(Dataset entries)

____________________

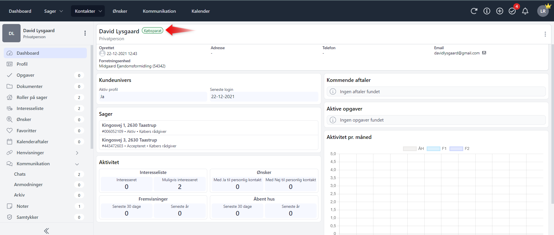The image size is (554, 235).
Task: Open case Kingosvej 3, 2630 Taastrup
Action: click(129, 140)
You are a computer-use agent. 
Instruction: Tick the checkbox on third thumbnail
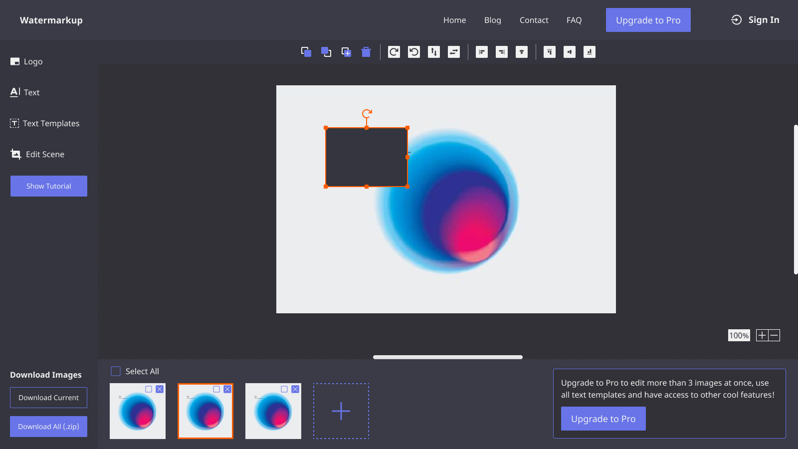pos(284,389)
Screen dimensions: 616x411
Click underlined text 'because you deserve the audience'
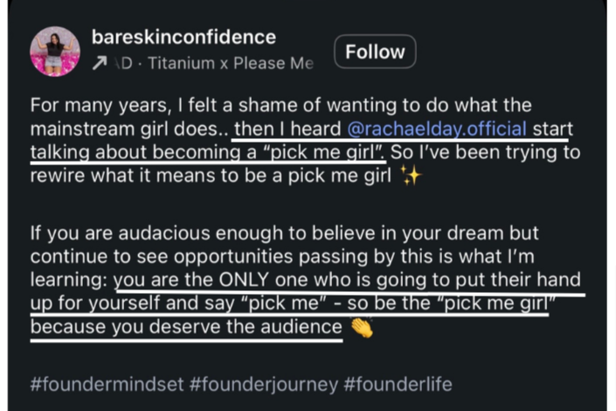coord(186,327)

____________________

▶ **TASK STATEMENT**
A picture must not appear in the copy. Transcribe exactly the lines from the one with "You are a computer-use agent." through the final line of the entries, both included, and no more.

▶ **PROBLEM SOLUTION**
You are a computer-use agent. 
Instruction: Tick the checkbox on third thumbnail
pos(284,389)
Screen dimensions: 616x411
Click underlined text 'because you deserve the audience'
coord(186,327)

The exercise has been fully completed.